Abstract

Performance of instruction cache has become an important factor in enhancing the overall performance of a system. This paper describes a novel method to evaluate the performance of a level-1 instruction (L1i) cache designed for single-core, out-of-order (OoO) RISC-V superscalar processor. A synthesizable high-level Bluespec System-Verilog (BSV) based framework, consisting of front-end model of an O 0 O superscalar RISC-V processor, TLB model and lower-level memory, is used to evaluate a virtually-indexed-physically-tagged (VIPT), nonblocking, pipelined, wide fetch-group L1i-cache. The framework works in various modes, depending on the bandwidth and latency across various interfaces of processor, TLB, L1i-cache and lower-level memory. It allows variation in terms of variable latency of lower-level of memory and variable demand for instructions, simulating varying processor execution rates. The performance of the cache was evaluated through parameters such as hit-rate, MPKI, bus-traffic and hardware complexity.
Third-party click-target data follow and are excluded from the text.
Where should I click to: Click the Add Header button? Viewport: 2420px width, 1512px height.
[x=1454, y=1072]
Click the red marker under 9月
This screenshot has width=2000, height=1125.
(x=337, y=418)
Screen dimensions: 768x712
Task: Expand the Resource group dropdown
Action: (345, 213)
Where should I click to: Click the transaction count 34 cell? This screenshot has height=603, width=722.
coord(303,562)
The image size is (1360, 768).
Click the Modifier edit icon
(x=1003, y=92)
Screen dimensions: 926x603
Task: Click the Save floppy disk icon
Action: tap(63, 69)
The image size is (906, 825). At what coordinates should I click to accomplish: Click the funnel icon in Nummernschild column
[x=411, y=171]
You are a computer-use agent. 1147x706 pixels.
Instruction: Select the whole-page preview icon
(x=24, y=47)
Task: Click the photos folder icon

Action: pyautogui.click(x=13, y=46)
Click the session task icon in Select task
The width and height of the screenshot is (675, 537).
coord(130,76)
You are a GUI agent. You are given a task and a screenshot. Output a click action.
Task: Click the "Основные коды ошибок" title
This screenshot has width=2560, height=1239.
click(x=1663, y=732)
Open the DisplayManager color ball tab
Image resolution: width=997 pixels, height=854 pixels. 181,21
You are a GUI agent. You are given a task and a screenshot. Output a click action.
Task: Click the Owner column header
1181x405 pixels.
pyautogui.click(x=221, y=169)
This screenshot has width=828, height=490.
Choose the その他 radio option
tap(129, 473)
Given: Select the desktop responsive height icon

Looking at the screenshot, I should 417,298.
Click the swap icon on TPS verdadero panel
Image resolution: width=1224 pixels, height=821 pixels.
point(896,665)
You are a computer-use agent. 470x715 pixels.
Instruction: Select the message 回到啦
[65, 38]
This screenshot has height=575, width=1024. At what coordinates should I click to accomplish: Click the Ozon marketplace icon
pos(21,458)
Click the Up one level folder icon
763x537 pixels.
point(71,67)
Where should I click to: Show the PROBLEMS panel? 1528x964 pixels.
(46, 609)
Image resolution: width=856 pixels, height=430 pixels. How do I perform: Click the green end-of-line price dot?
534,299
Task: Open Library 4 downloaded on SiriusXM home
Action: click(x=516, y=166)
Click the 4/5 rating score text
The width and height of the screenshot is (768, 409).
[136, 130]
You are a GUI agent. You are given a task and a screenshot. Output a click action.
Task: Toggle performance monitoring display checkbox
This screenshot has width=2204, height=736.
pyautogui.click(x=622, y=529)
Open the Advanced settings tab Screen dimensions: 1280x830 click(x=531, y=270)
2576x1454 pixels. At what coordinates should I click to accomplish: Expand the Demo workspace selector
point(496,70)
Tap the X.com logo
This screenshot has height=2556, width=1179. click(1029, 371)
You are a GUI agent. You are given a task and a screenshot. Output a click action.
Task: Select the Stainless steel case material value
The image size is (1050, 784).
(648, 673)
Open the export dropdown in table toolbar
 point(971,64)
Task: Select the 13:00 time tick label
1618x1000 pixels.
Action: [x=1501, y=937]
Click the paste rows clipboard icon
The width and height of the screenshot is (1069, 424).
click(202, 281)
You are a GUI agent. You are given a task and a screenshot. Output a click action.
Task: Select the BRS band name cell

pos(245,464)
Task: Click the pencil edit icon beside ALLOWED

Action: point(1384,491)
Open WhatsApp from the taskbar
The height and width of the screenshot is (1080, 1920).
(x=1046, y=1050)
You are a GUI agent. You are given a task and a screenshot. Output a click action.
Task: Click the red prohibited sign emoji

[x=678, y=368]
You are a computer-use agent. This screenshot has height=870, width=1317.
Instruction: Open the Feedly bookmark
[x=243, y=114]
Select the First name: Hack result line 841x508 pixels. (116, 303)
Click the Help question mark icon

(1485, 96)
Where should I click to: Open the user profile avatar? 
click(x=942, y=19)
The objective of the paper was to evaluate and analyze different cache optimizations, viz. cache replacement policies, victim-cache buffer size/replacement policies and prefetch-unit enablement, on a baseline L1i-cache configuration. The analysis yielded in an effective L1i-cache configuration after running standard workload programs and benchmarks in single-core environment. The framework and L1i-cache were validated on Xilinx UltraScale+ VCU118 board.